Advokat adalah seorang profesional hukum yang memberikan jasa hukum kepada klien, baik di dalam maupun di luar pengadilan.
Ini mencakup konsultasi, pendampingan, pembelaan, dan perwakilan hukum dalam berbagai proses hukum.
“DPC Peradi Jakarta Barat sangat giat melaksanakan PKPA, semata-mata itu adalah tanggung jawab moral kami,” tambahnya.
Menurut Asido, penyelenggaraan PKPA ini harus sesuai UU Advokat demi melahirkan calon-calon advokat profesional, berkualitas, berintegritas, dan menaati Kode Etik Advokat Indonesia demi masyarakat pencari keadilan.
Asido menyampaikan, profesi advokat merupakan profesi yang mulia (officium nobile) sehingga advokat harus benar-benar berkualitas, profesional, berintegritas, dan menaati kode etiknya agar tidak merugikan masyarakat yang sedang mencari keadilan.
“Bagaimana mungkin bisa lahir advokat berkualitas, profesional, dan berintegritas, kalau dimulai dari pendidikan yang melawan hukum,” ucapnya.
Dia menjelaskan, hanya Peradi yang bewenang menyelenggarakan PKPA sebagaimana perintah UU Advokat.
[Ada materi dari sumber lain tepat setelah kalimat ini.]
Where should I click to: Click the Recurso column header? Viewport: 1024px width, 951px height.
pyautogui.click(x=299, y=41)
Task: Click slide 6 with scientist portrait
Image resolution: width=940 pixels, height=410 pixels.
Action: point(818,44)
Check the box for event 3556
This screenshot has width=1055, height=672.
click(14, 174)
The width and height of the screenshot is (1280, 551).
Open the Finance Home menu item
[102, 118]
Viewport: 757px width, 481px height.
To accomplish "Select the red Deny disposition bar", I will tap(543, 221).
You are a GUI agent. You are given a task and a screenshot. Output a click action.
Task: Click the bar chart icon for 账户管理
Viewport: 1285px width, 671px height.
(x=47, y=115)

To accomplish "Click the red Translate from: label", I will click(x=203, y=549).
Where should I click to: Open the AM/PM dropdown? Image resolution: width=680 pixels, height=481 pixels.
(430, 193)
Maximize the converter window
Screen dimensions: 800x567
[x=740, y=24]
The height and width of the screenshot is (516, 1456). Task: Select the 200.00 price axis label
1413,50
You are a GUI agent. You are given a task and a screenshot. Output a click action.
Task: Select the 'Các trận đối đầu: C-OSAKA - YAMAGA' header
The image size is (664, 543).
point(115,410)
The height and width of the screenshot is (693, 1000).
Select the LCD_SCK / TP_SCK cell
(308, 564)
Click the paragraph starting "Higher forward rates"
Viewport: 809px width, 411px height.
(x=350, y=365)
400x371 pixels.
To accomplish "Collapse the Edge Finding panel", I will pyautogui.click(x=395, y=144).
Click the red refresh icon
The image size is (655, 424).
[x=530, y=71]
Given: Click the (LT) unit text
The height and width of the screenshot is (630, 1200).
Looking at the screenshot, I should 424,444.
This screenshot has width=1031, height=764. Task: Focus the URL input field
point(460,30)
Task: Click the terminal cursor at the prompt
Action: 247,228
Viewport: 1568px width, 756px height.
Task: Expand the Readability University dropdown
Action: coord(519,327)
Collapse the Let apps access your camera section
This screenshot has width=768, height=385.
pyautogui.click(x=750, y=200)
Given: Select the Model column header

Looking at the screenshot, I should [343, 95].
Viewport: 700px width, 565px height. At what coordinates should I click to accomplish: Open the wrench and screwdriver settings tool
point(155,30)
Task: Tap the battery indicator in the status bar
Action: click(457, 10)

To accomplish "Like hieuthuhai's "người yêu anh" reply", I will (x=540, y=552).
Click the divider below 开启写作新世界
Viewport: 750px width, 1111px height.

Negara melalui UU Advokat memberikan 8 kewenangan kepada Peradi, di antaranya menyelenggarakan PKPA.
Kemudian, menyelenggarakan ujian profesi advokat (UPA), mengangkat advokat, kode etik, membentuk Dewan Kehormatan, Komisi Pengawas, melakukan pengawasan, dan memberhentikan advokat.
“Makanya Peradi dibilang sebagai organ negara. Jadi negara sudah memberikan kewenangan itu hanya kepada Peradi,” ucapnya.
Untuk melahirkan calon advokat dengan kriteria di atas, DPC Peradi Jakbar menghadirkan para narasumber berkualitas dan mumpuni di bidangnya hingga menerapkan zero Korupsi, Kolusi, dan Nepotisme (KKN) dalam UPA.
“Di Peradi ini zero KKN, tidak ada itu yang bisa nitip-nitip untuk lulus,” tuturnya.
Dia menyampaikan, dalam 4 tahun era kepengurusan pihaknya, DPC Peradi Jakbar telah mempunyai sekitar 7 ribu orang alumni PKPA yang tersebar hampir di seluruh Indonesia.
Senada dengan Asido, Wakil Ketua Umum (Waketum) Peradi, Sutrisno, mewakili Ketum Prof Otto Hasibuan, mengatakan, negara telah memberikan kewengannya mengenai advokat hanya kepada Peradi melalui UU Advokat.
Putusan Mahkamah Konstitusi (MK) Nomor 66/PPU-VIII/2010 mempertegas bahwa OA di luar Peradi tidak sama dengan Peradi.
"Mereka tidak berwenang menyelenggarakan fungsi negara, salah satunya menyelenggarakan PKPA," kata dia.
Ketua Panitia PKPA Angkatan XIV DPC Peradi Jakbar, Genesius Anugrah, menyampaikan, PKPA ini diikuti 181 orang peserta secara hybrid alias luring (offline) dan daring (online).
“Ada 104 peserta offline dan sisanya adalah peserta online,” ujarnya.
Mewakili Ketua Jurusan Business Law Binus Univesity Dr Ahmad Sofian, ia menyampaikan, jumlah peserta ini menunjukkan bahwa calon-calon advokat bisa menilai mana PKPA yang berkualitas dan sesuai UU.
“Kami bersama Peradi dan DPC-nya menyelenggarakan PKPA secara baik dan benar,” katanya.